◆ Activity ◆
Instruction for the data below: set down exactly the lines from the line with "Task: Expand the Resource" to the line with "This screenshot has width=672, height=171.", inclusive, and no others.
··· Material for this exercise
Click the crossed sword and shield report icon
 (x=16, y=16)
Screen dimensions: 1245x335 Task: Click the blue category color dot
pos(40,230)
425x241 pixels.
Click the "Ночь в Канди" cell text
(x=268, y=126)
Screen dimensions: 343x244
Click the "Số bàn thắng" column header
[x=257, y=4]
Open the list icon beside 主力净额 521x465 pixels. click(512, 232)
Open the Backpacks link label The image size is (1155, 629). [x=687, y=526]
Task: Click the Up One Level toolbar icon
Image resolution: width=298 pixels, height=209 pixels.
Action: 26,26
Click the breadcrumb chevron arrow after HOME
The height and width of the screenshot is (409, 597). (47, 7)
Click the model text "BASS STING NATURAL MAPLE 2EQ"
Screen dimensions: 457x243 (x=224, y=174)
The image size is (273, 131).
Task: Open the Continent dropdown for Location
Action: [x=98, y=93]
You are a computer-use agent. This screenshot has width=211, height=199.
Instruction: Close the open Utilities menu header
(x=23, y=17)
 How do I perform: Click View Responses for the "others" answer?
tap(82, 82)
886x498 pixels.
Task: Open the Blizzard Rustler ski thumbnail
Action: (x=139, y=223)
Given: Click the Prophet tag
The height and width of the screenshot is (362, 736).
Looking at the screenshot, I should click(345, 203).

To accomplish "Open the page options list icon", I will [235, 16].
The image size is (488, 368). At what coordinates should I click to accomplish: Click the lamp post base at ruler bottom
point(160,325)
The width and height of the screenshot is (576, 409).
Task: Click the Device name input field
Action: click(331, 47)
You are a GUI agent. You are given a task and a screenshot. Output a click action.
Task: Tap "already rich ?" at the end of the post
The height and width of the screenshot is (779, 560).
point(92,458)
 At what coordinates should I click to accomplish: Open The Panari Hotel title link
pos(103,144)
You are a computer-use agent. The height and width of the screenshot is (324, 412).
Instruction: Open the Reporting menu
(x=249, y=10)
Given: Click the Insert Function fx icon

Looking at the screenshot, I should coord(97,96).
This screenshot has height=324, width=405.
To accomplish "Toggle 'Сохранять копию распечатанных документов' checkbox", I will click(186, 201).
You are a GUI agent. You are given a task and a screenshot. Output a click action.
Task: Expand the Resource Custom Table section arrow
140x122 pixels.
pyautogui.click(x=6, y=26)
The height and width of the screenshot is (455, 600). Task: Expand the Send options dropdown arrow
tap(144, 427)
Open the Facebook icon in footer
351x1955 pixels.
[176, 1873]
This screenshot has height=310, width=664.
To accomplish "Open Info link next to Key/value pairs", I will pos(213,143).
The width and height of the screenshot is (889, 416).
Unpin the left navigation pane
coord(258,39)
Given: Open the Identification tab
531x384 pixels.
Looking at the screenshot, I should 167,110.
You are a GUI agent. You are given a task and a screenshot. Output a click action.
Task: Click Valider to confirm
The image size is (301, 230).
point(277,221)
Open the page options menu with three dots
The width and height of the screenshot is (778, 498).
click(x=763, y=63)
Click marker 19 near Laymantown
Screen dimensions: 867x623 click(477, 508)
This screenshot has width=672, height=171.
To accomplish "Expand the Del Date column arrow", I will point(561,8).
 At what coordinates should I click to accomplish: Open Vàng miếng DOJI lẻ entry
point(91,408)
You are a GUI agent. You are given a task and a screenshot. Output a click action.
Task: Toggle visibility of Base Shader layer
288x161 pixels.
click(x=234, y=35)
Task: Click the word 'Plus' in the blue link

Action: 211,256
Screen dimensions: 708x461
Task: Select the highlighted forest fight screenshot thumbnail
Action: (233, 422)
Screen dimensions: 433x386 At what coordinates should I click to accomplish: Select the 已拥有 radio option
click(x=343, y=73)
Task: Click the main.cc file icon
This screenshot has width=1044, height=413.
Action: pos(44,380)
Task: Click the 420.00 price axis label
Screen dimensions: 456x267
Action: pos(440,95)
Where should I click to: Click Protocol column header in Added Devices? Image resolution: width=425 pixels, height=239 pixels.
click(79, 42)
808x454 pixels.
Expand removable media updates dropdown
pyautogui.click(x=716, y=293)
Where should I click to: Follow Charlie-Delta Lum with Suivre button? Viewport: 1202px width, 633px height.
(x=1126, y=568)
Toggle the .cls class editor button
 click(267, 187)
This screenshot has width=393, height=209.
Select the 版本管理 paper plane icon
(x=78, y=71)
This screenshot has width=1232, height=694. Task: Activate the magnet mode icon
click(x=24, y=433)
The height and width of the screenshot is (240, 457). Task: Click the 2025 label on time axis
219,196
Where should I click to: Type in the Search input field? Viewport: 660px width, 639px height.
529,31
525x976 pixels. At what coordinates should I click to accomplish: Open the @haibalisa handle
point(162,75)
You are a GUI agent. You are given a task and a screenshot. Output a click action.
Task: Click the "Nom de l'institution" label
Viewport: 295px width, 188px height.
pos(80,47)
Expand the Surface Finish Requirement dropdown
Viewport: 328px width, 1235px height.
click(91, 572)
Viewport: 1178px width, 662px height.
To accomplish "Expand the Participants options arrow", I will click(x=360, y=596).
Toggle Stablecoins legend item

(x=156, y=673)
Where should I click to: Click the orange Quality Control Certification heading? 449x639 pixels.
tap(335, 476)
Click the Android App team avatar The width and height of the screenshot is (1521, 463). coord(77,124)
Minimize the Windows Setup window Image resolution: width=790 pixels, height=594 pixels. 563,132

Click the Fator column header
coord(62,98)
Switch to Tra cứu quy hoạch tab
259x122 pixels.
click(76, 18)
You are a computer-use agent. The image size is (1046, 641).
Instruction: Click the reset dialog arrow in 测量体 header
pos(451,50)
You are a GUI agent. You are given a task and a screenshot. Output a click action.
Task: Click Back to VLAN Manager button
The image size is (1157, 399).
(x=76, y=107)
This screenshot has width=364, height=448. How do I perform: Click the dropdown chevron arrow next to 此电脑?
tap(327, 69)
······
◆ Finished task ◆
Task: Expand the Resource Custom Table section arrow
140x122 pixels.
pyautogui.click(x=6, y=26)
The height and width of the screenshot is (455, 600). Task: Expand the Send options dropdown arrow
tap(144, 427)
Open the Facebook icon in footer
351x1955 pixels.
[176, 1873]
This screenshot has height=310, width=664.
To accomplish "Open Info link next to Key/value pairs", I will pos(213,143).
The width and height of the screenshot is (889, 416).
Unpin the left navigation pane
coord(258,39)
Given: Open the Identification tab
531x384 pixels.
Looking at the screenshot, I should 167,110.
You are a GUI agent. You are given a task and a screenshot. Output a click action.
Task: Click Valider to confirm
The image size is (301, 230).
point(277,221)
Open the page options menu with three dots
The width and height of the screenshot is (778, 498).
click(x=763, y=63)
Click marker 19 near Laymantown
Screen dimensions: 867x623 click(477, 508)
This screenshot has width=672, height=171.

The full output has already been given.